Para los ciudadanos, esto significa que las decisiones sobre la lengua en las escuelas no se toman en base a las necesidades de las familias o los profesores, sino por intereses políticos que frenan cualquier cambio. Muchos padres temen que su derecho a que sus hijos aprendan en catalán quede en segundo plano, mientras los políticos parecen priorizar sus enfrentamientos en lugar del bienestar educativo.

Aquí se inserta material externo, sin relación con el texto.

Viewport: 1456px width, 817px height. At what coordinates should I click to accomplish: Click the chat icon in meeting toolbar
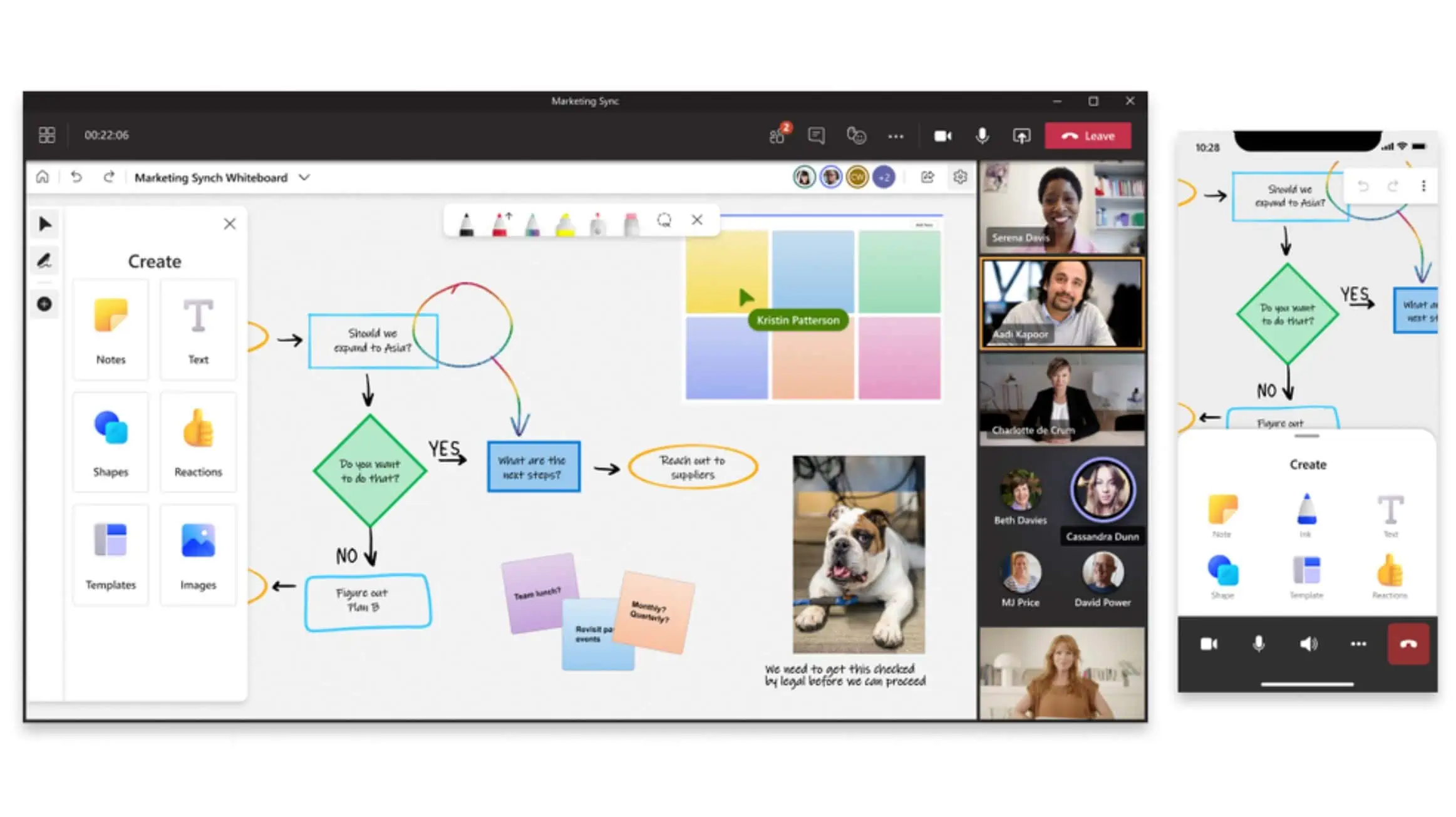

Este bloqueo no solo afecta a la lengua, sino a la calidad de la educación pública. La falta de un marco normativo estable genera inseguridad en los centros y en quienes defienden que el catalán debe seguir siendo una pieza clave en la enseñanza, como reclaman docentes y sindicatos.
¿Qué puede pasar ahora? La comunidad educativa y los ciudadanos afectados deberían exigir que el debate vuelva a la agenda parlamentaria, y que las decisiones se tomen pensando en el interés de los alumnos y sus familias. Es momento de dejar las peleas políticas aparte y priorizar una educación de calidad en catalán.
La ciudadanía tiene derecho a exigir transparencia y que sus voces sean escuchadas. La lucha por el catalán en las escuelas no puede quedar en manos de unos pocos políticos. La sociedad debe estar atenta, movilizarse y pedir que se respete la lengua y la educación que todos queremos para el futuro de Cataluña.